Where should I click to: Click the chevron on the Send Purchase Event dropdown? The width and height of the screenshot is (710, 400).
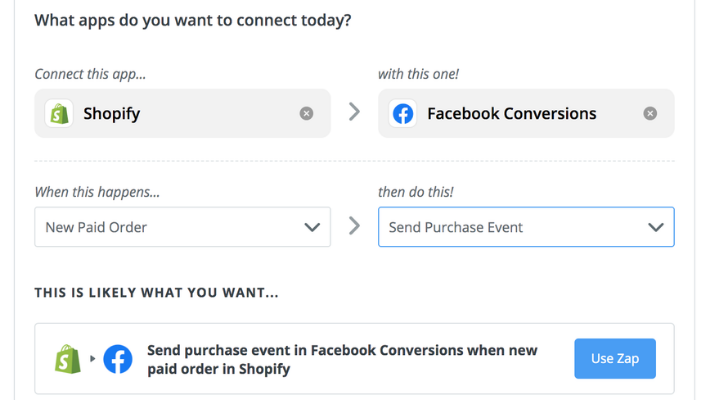tap(656, 227)
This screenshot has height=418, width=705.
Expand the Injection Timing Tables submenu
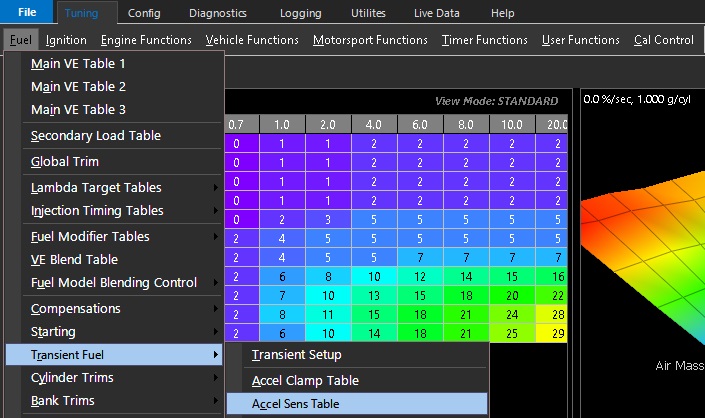click(x=97, y=211)
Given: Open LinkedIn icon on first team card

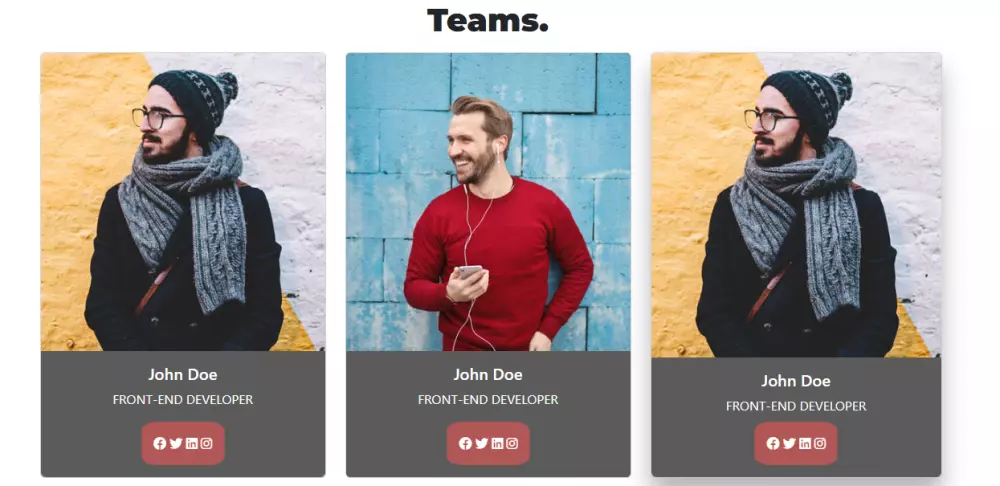Looking at the screenshot, I should click(x=191, y=443).
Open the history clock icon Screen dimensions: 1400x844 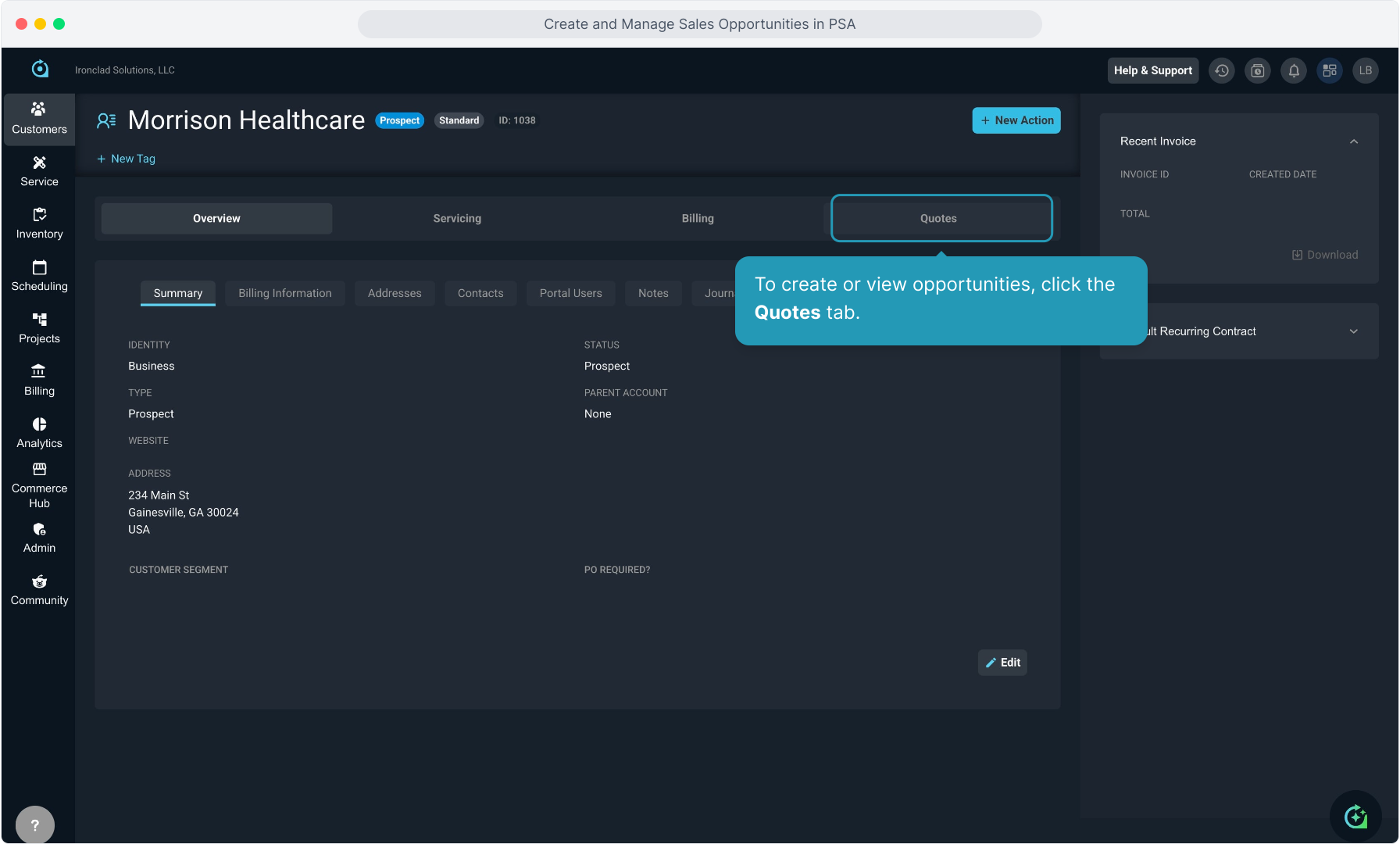click(1222, 70)
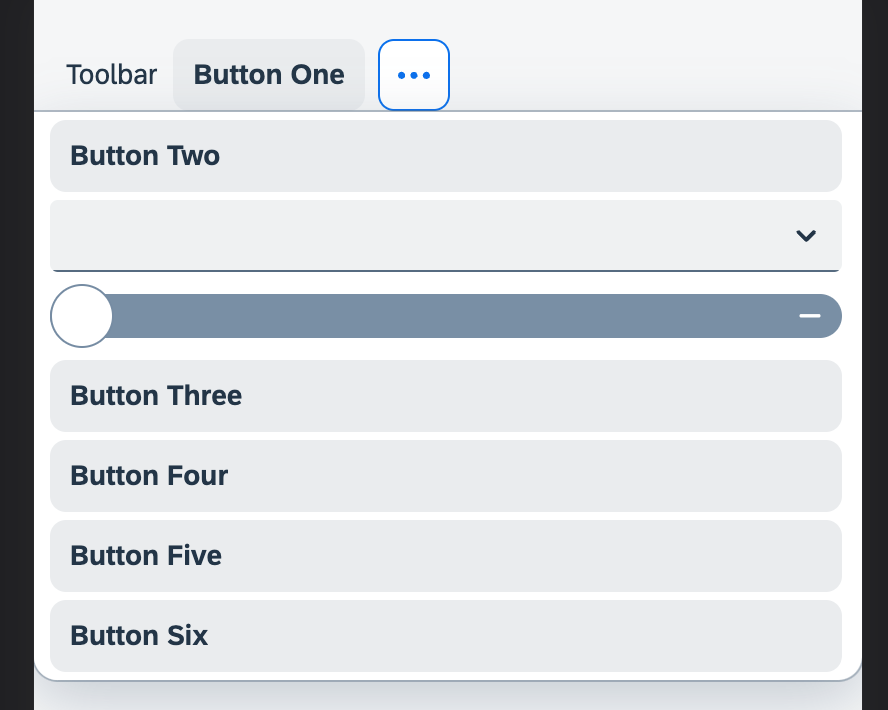The height and width of the screenshot is (710, 888).
Task: Switch focus to Button One in the toolbar
Action: pyautogui.click(x=268, y=74)
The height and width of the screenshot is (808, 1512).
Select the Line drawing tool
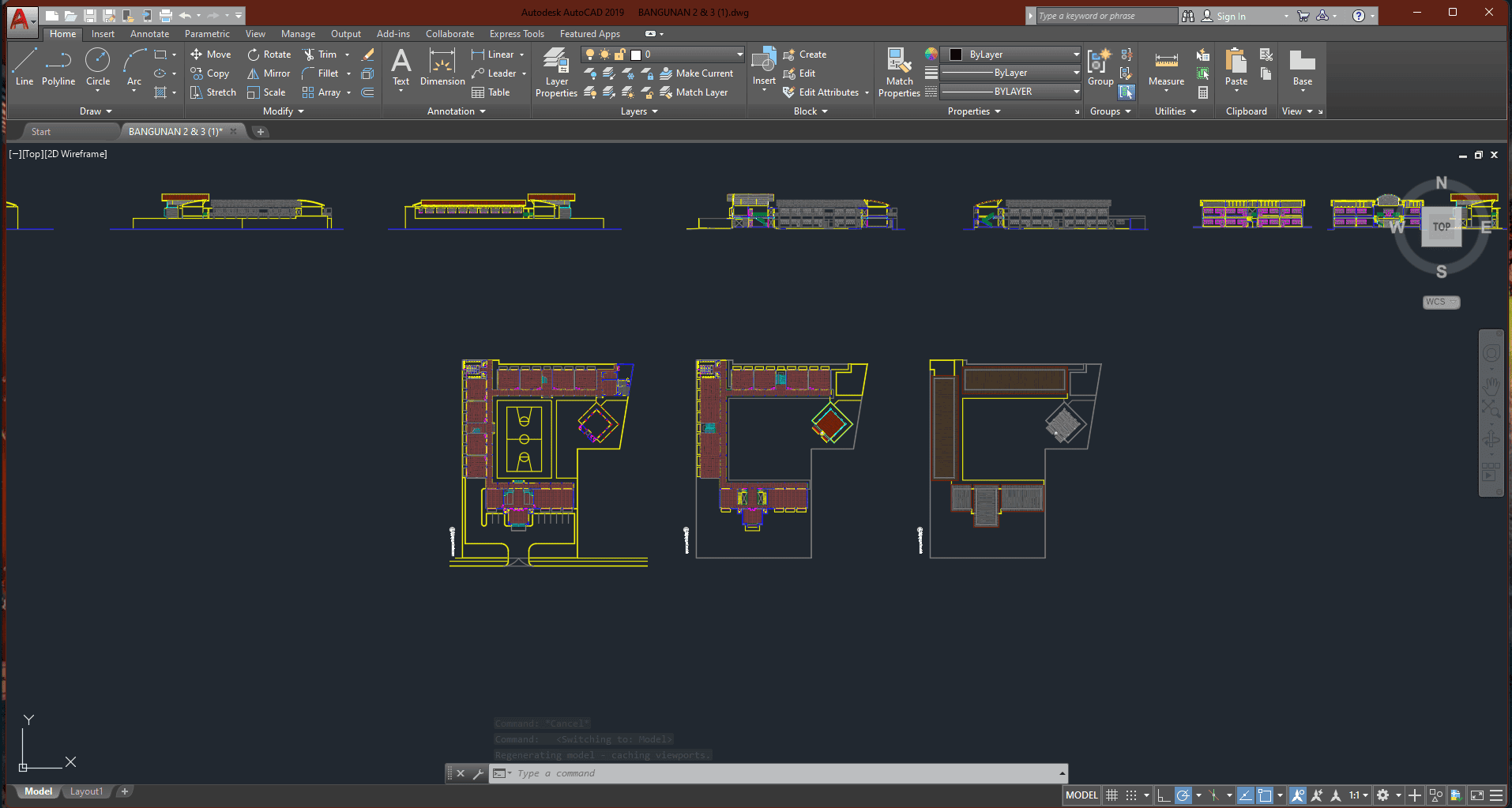24,66
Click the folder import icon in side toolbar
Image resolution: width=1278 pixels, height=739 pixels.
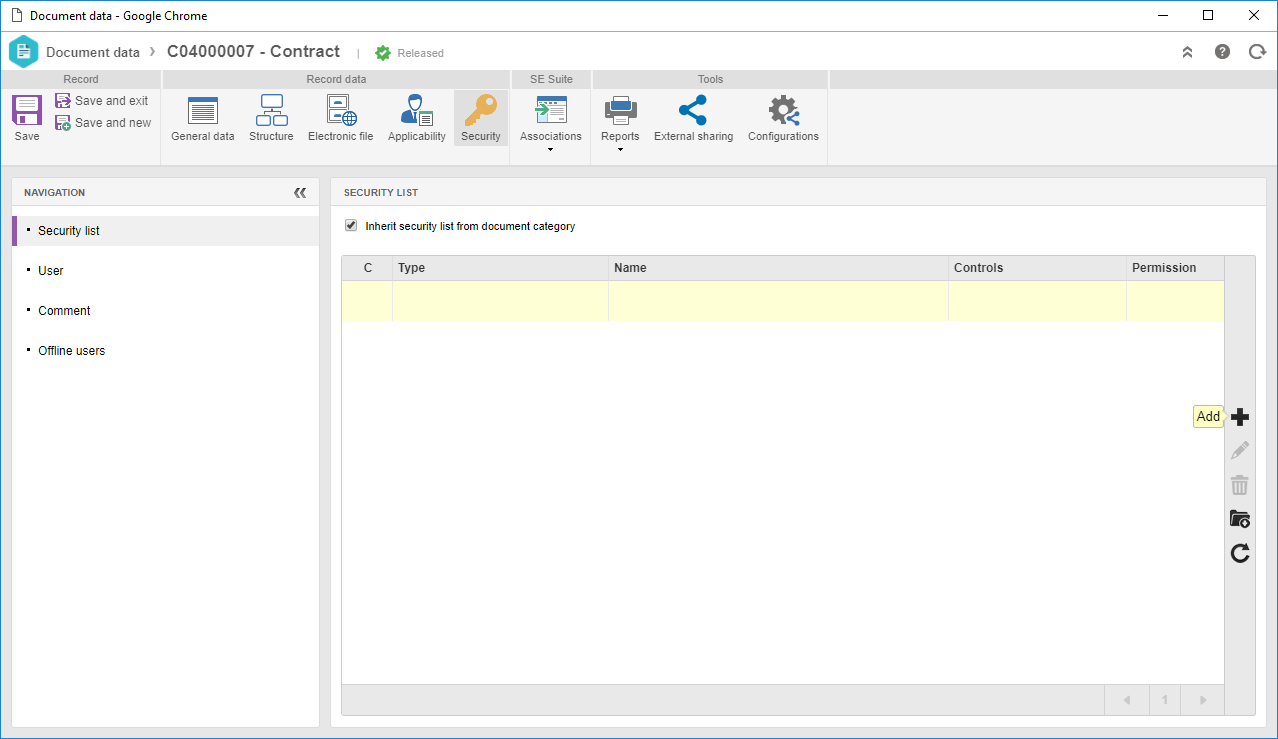tap(1240, 519)
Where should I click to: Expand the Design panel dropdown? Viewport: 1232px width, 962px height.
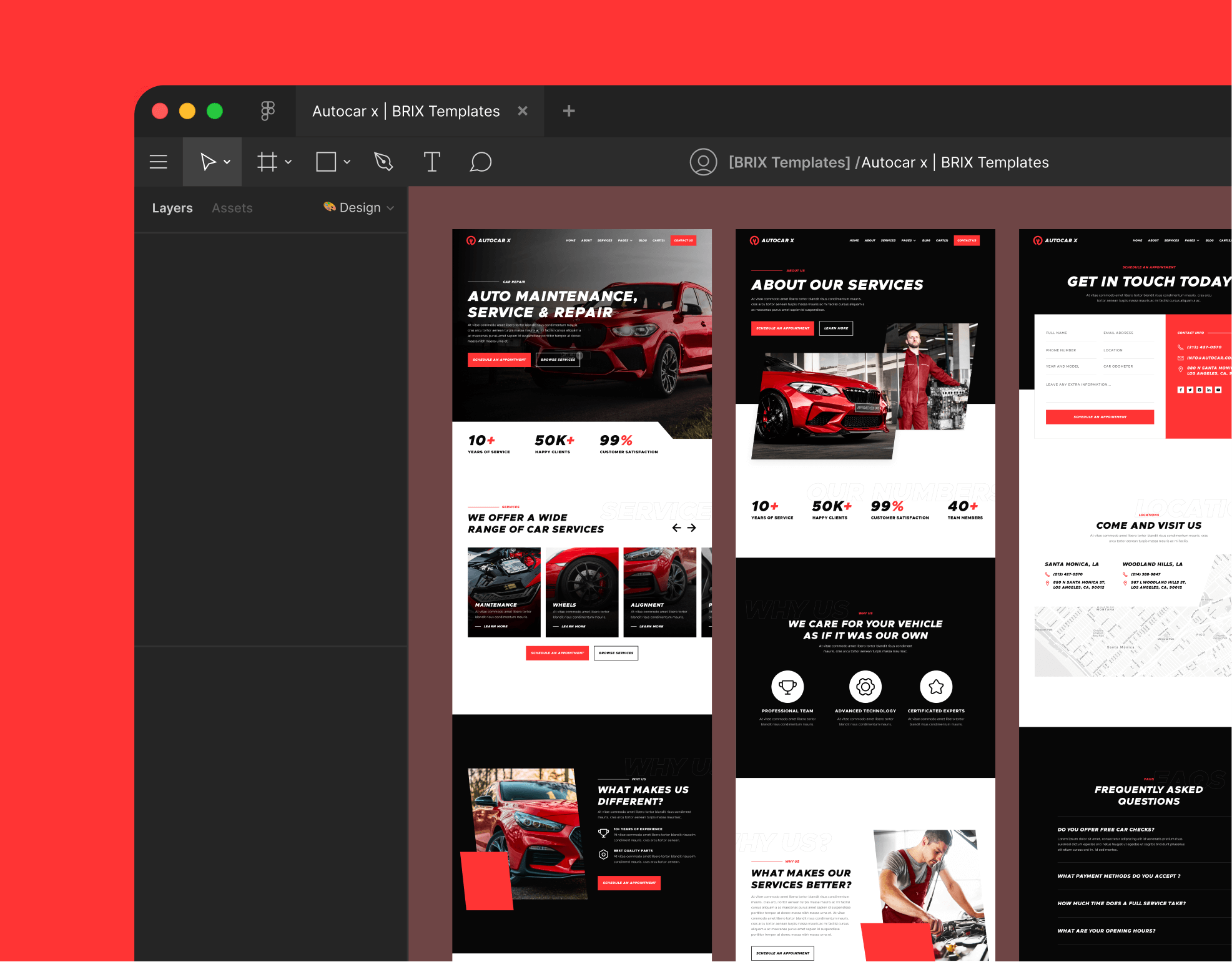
===
Exercise brief —
Please show every line of the material above that contains the string "toolbar", matching case exactly.

Finished answer —
Task: Switch focus to Button One in the toolbar
Click the folder import icon in side toolbar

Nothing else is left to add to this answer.